Örneğin basit bir soru: Os­man Bey, Türklüğünün ne ka­dar farkındaydı? Kendisini Türk mü Oğuz mu, Kayı mı görüyor­du? Henüz “Osmanlı” kavramı yoktu elbette. Peki neydi? “Ka­yı Beyiyim mi” diyordu acaba? Beyliğin adı neydi? Anlatılar kişi adlarıyladır. Üst konumda bir Kayı topluluğu var mıydı? Var­sa Osman Bey’in evlenmesinde yurt yuva kurmasında ne ölçüde destek olmuş­lardı? Kızını aldığı Şeyh Edebali, olasılıkla Uygurdu ve­ya Moğoldu. Ne oğlu Orhan, ne torunu Murad, Kayılardan kız almamışlar.
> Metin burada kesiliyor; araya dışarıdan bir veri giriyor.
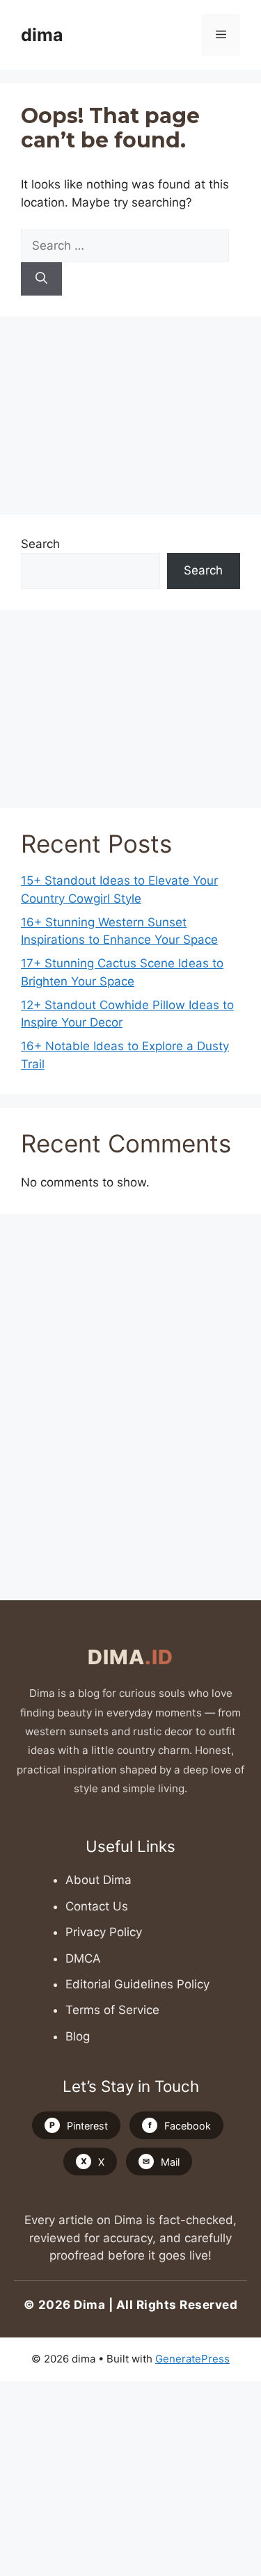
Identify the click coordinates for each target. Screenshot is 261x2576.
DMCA (83, 1958)
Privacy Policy (103, 1932)
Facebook (180, 2126)
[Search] (41, 279)
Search (40, 544)
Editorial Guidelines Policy (137, 1984)
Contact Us (96, 1906)
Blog (77, 2036)
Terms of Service (112, 2010)
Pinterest (78, 2126)
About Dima (98, 1880)
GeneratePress (192, 2358)
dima (42, 34)
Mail (161, 2162)
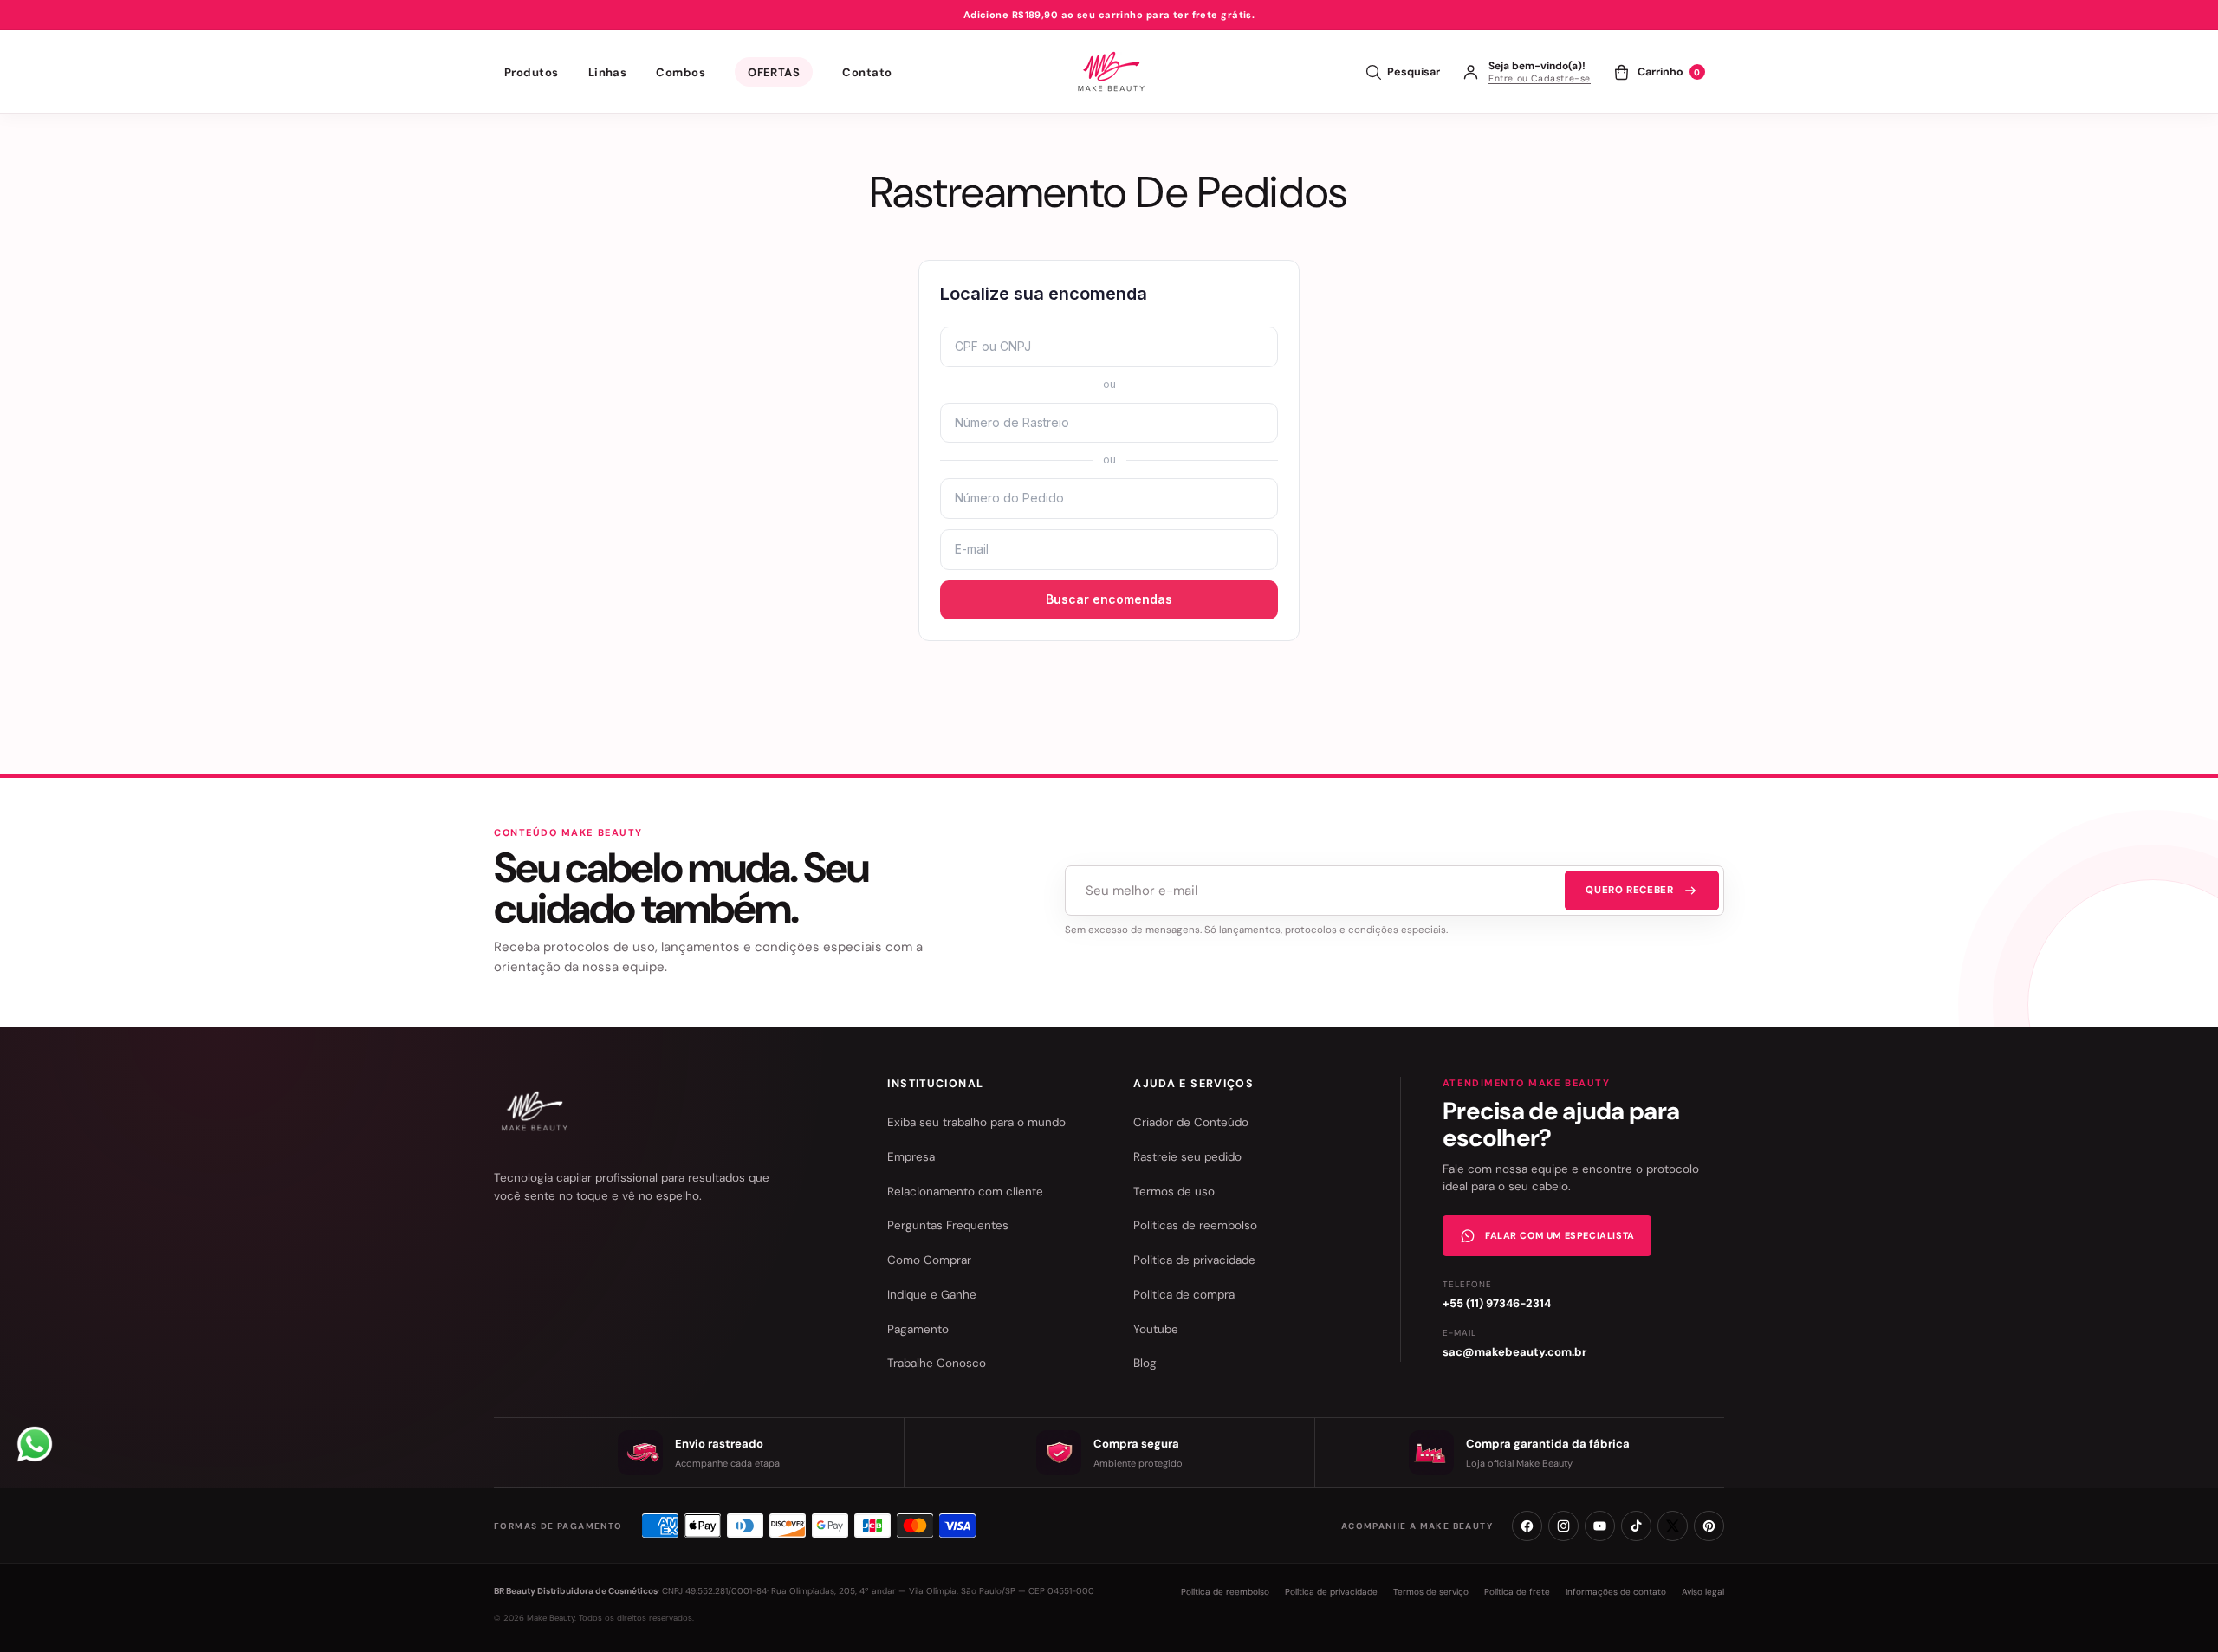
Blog (1145, 1363)
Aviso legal (1703, 1591)
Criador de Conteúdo (1190, 1122)
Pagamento (918, 1329)
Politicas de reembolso (1195, 1225)
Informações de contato (1616, 1591)
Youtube (1155, 1329)
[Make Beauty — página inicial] (532, 1111)
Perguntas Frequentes (947, 1225)
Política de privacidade (1331, 1591)
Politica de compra (1184, 1294)
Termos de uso (1174, 1191)
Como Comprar (929, 1260)
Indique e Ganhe (931, 1294)
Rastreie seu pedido (1187, 1157)
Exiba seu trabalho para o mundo (976, 1122)
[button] (531, 72)
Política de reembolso (1225, 1591)
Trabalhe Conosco (936, 1363)
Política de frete (1517, 1591)
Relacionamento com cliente (965, 1191)
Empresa (911, 1157)
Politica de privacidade (1194, 1260)
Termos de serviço (1431, 1591)
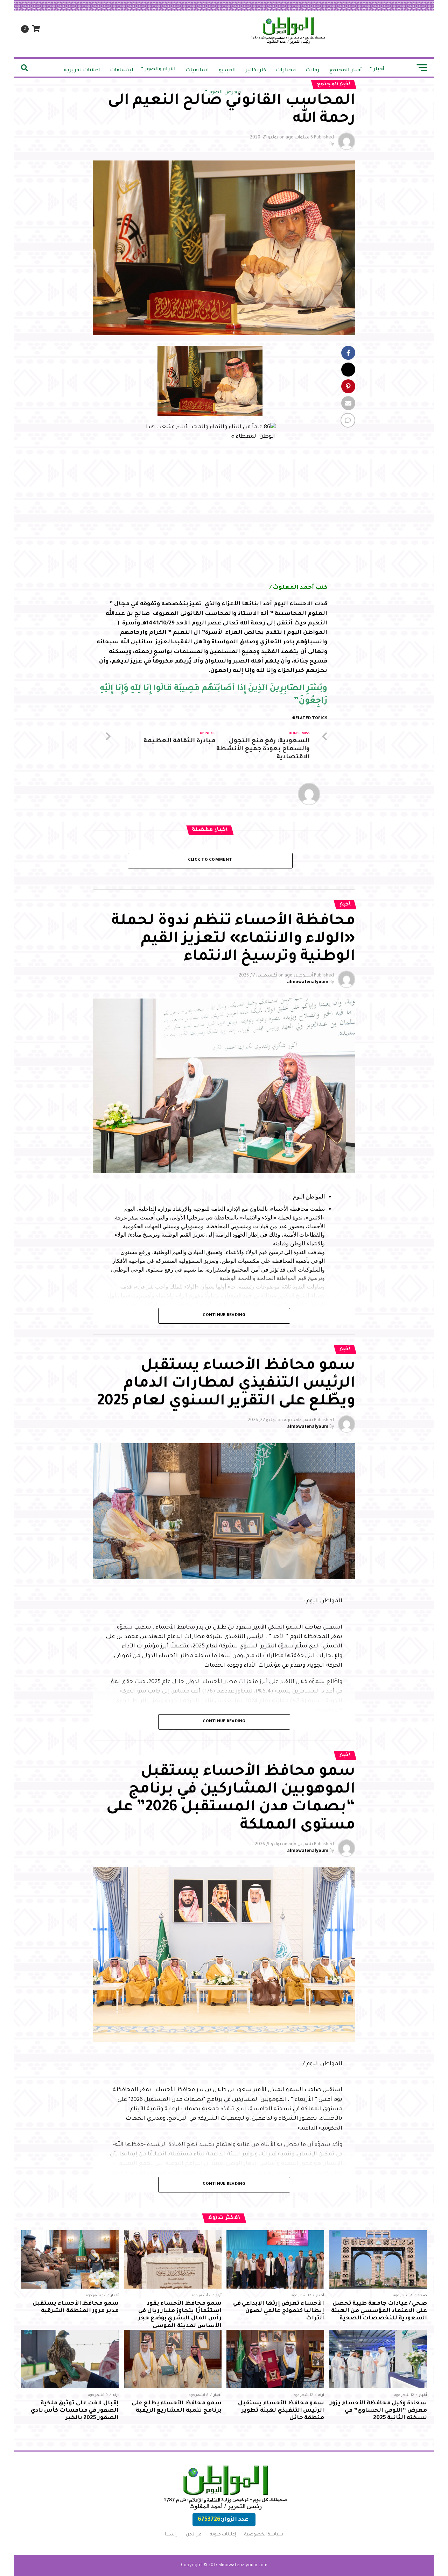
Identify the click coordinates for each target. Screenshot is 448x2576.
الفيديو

Orhan’ın hanımla­rı Türk ve Müslüman değil. “Ben Kayıyım, Kayı kız almak istiyo­rum” da dememiş. Holofira’yı, Teodora’yı, Asporça’yı almış. Dinlerine de müdahale etmemiş. Yıldırım Bayezid, Despina’yı al­mış. II. Murat Sırp Kralı’nın kızı Mara Hatun’u nikâhlamış. Fatih, “Ögey anam” dediği bu kadına saygı gösterirmiş. Mara Hatun İstanbul’a gelişlerinde, kiliseler­de ayinlere katılırmış.

Aslana binmiş cengâver gazi İlk dönem Anadolu meliklerinin, gazilerinin mezartaşlarına işlenen ortak bir figür. Kılıç sahibi, binici
cengâver, gazi ve kahraman anlamına geliyordu.

Sonuçta Osmanlı bey ve sul­tanlarını dönemin siyasi-as­kerî ihtirasının dışında saymak, “Anadolu birliğini kurmak ül­küsüyle hareket ettiklerini” id­dia etmek günümüzün söylemi­dir. Karesi, Germiyan, Saruhan, Candar veya daha uzaktaki Ka­raman topraklarını istila etme girişimleri, Balkanlar’a yöneliş; oralardan bakılırsa bölge top­lumlarına yöneltilmiş istila ve talanlardır.

Ancak dönem belgeleri kısıtlı olsa da, ırk temelinde veya etnik temelde bir ayrılıktan bahsede­meyiz. Din temelinde ise Sünnî ve Şâfi, her ikisi de ehl-sünnet­ti ve çatışma söz konusu değildi. Karamanoğullarının komşu bey­lik ve boylarla savaşlarında, yar­dımcıları Kürt kabilelerdi. Ama karşı safta yer alan Kürtler de vardı. Karamanoğlu, Türkmen Menteşeoğlu ile savaşırken Kürt kabilelerinin de yer aldığı Tur­gutoğullarıyla ittifak halindeydi.

Sivas’taki Gök Medrese’yi yaptıran Selçuklu veziri Sahib Ata Fahreddin Ali, yapının mi­marı ise Konyalı Ermeni Kâlu­yan’dır. Mimar, bu İslâmi eserin cümle kapısındaki sütun başlığı­na adını Arap harfleriyle yazmış. Günümüzde İslâmi bir eseri Hı­ristiyan bir mimarın yaptığını, adını da cümle kapısına yazabi­leceğini düşünebilir misiniz?